March 16 (Bloomberg) -- Japanese investors may reduce U.K. property holdings, which include stakes in the largest real-estate investment trusts, as they focus on rebuilding in their home country following its strongest earthquake on record.
“There must be the risk of a general repatriation of overseas assets by Japanese investors as they focus inwards after the earthquake,” Mike Prew, an analyst at Nomura International Plc, said by telephone. “There may be some selling pressure on stocks if that happens.”
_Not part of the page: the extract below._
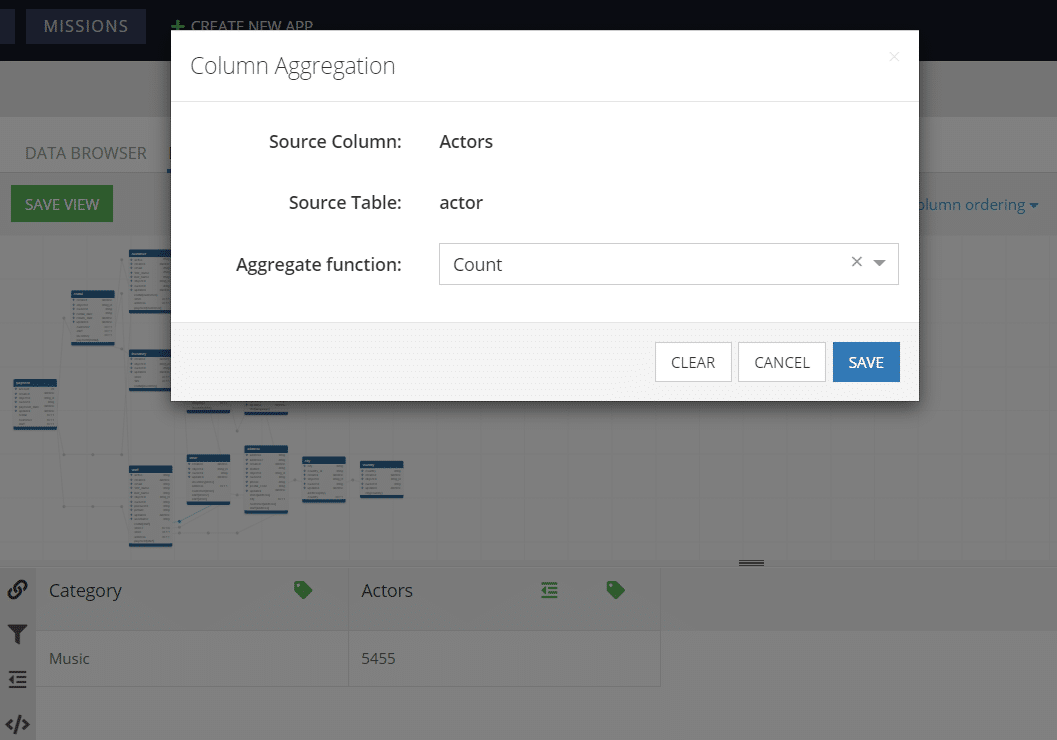Open the filter funnel icon

[18, 634]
Japanese retail funds hold about 11 percent of Land Securities Group Plc, the biggest U.K. real estate investment trust, and 6 percent to 8 percent of the larger listed property companies, Prew said in a March 14 report to clients. Investors from the country have purchased $976 million of London properties since 2000, according to New York-based research group Real Capital Analytics Inc., which tracks deals larger than 10 million pounds.
Harm Meijer, a London-based real-estate analyst at JPMorgan Chase & Co, said his initial expectation is that Japanese investors will pull some money out of property.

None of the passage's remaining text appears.